There is nothing more devastating than realizing the book you slaved over for months or even years needs to be rewritten. I am not talking about editing a book from beginning to end. I am talking about starting all over again with a blank page and completely rewriting it again from the very first word.
You will feel overwhelmed! You will feel impatient! You may want to burst into tears, but you will do it because you can! Yes, it is dreadful, painful, and hard to take apart a book that you’ve already written to rewrite it, but it can be done and in the end you may end up with a gem that you can be proud of.
I had to do this. I had been writing a series for five years when I suddenly felt disconnected from it. How could this happen, I asked myself. How could I possibly lose interest in writing a series that I’ve spent a good part of my life writing?
The answer to that question was the fact that I grew up, matured, and the book didn’t reflect who I was as an adult. There may be other reasons why a writer may all of a sudden feel disconnected from their work. Maybe it’s because of writers block, maybe they are not cut out to be a writer, or maybe a part of their subconscious realized that the story they’ve been working on isn’t so good after all.
Whatever the reason is, when you find yourself in this position and you have a passion to write, do not fret!

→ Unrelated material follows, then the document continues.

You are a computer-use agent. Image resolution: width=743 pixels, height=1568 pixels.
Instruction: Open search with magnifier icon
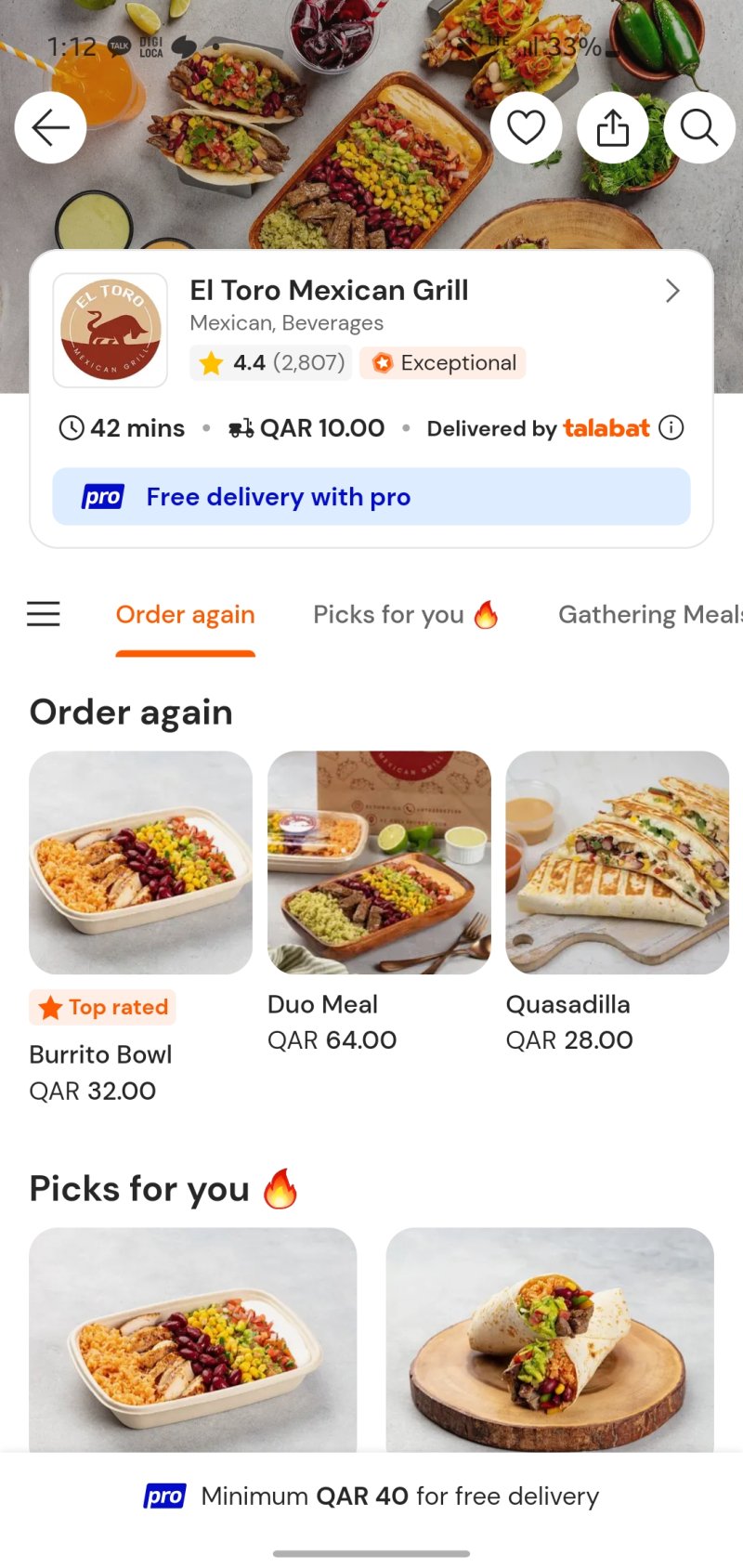(698, 128)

If the story is no good, well, you may have to toss it. If you love the story idea, then try visualizing new players. If you love your characters then perhaps you have to rethink the storyline. When I rewrote the first book in my series, I only kept a few characters and the supernatural concept behind the story, but I had to search for a drastically different story idea. It took a long time. I got and dismissed many different ideas before I settled on an idea that I loved.
Sitting back and looking at the whole piece before you dive into rewriting it is the best thing to do. Pull up that file, open that notebook and begin to read it with fresh eyes. As you are reading it you can figure out what you have to do (what needs changing, what characters need to be improved, what direction the story needs to take, etc.), and make a list to keep track of all of your ideas. When you do this, it gives you a clear path to take. Then start recreating a different plot with your new ideas. A detailed plot will reveal whether you have a complete, well thought out book or not.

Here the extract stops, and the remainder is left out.